Criminal barristers were protesting the government-set fees for legal aid work, which left barristers with ‘deep cuts to their income’, pressured by the large budgetary drawbacks introduced in 2012 through the Legal Aid, Sentencing and Punishment of Offenders Act. Legal aid refers to the budget set aside for the advocacy representation in court by barristers, which is allocated to defendants who cannot afford to pay. However, despite the necessity of the work, the area has seen a large exodus of barristers on account of reported earnings falling by 28% since 2006, with younger legal aid barristers receiving as little as £12,200 per annum.
Hundreds of barristers began protest action in April 2022, following the governments fail to meet barrister’s demand to raise legal aid fees, starting with the adoption of a ‘no returns’ policy which saw criminal barristers refusing to accept cases that are returned by colleagues who had a diary clash
as a push for the government to uplift the legal aid rates by 25%.
In June, the government announced it would introduce secondary legislation that would see legal aid fees increased by 15% in September 2022 – the minimum increase recommended by the criminal legal aid review – meaning most criminal barristers will earn around £7,000 more a year. The increase (which only applies to new cases, not to the 60,000 cases making up the crown court backlog) meant that not only was the lift minimal, it also won’t be felt for years.
Action escalated to include court walkouts and refusal to accept new instructions and in the 5 months that action continued, it disrupted more than 6,000 court hearings. Although a further investment of 54 million pounds was proposed as a result of discussions between the Criminal Bar Association and the Ministry of Justice, it took until October 2022 for the offer to be accepted.
This action has bypassed any previous protests for increase fee rates, with criminal barristers only previously having walked out for a day and a half in 2014 over legal aid grievances before a resolution was reached.
The resolution reached in October following a 57% vote in favour of accepting new terms has been controversial – many younger barristers argued that it was swayed by older members of the profession, who weren’t considering their younger (and often worst-paid within the profession) colleagues would be impacted. Another aspect of this outcome (noted by The Times), is the creation of a difference in pay for lawyers instructed by the CPS and defence advocates (who benefitted from a 15% increase in legal aid).
While the action taken by criminal barristers deepened the existing case backlog, in the three-months of 2022 preceding the industrial action, the backlog figures reached their highest levels in eight years. Across these three months, 6,734 trials were delayed, including 200 cases where no prosecution or defence advocate was available on the day of the trial and 1,907 cases that didn’t go ahead at the last minute.
The statistics shine a light on a much deeper issue plaguing the criminal bar – large scale cuts and a responsive exodus of criminal barristers crippling an overrun justice system. The backlog began to steadily rise following the 2012 cuts that diluted much of the criminal justice funding, reaching record levels before COVID-19 lockdown. However, the pandemic, which prevented many court proceedings from taking place, deepened the problem and saw the 685 cases that were still awaiting trial after two years in March 2020 build to 4,022 cases which have currently been waiting for over two years.

* **Tasks to perform**
[1] In the article on the barristers' protest, by what percentage was the government to raise legal aid fees in September 2022?
[2] Please write out the part of the article on the barristers' protest from "Action escalated to" up to and including "to be accepted.".

* **Input data**
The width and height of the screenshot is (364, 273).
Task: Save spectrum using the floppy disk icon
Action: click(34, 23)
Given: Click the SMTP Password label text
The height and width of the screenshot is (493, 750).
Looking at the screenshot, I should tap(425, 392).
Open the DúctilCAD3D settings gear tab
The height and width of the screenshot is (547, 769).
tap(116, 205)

...

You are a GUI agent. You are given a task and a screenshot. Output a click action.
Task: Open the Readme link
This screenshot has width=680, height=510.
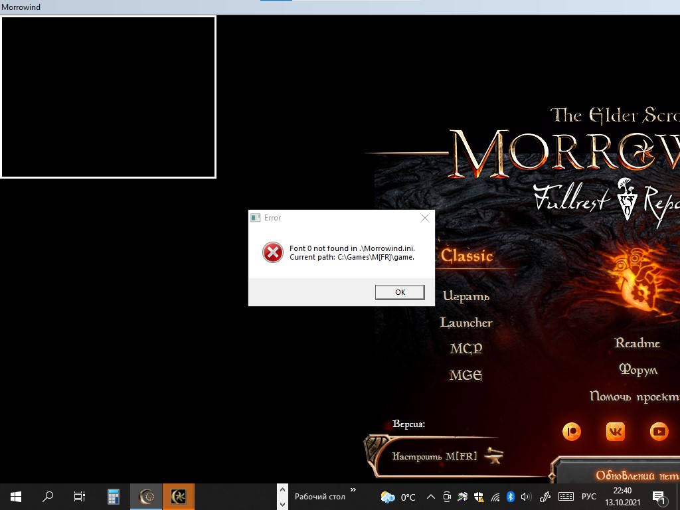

* * *

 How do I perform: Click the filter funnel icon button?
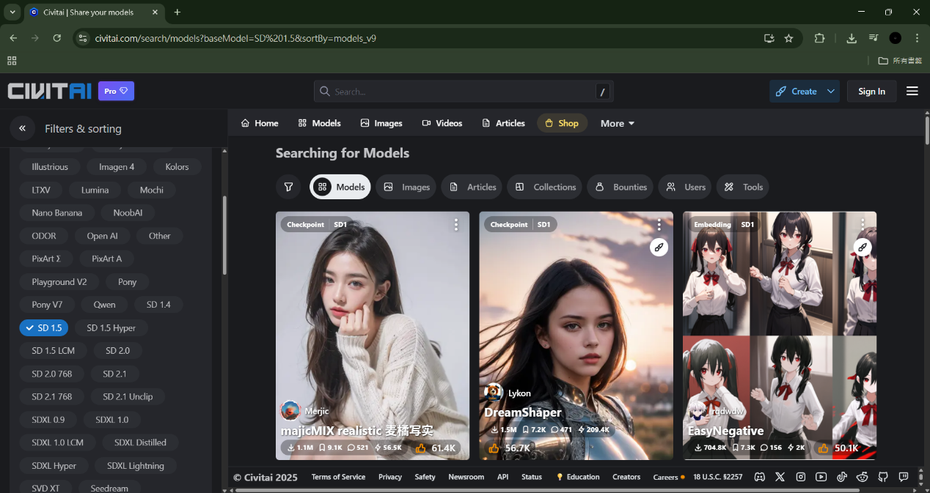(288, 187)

* **Task answers**
[1] By 15%.

[2]
Action escalated to include court walkouts and refusal to accept new instructions and in the 5 months that action continued, it disrupted more than 6,000 court hearings. Although a further investment of 54 million pounds was proposed as a result of discussions between the Criminal Bar Association and the Ministry of Justice, it took until October 2022 for the offer to be accepted.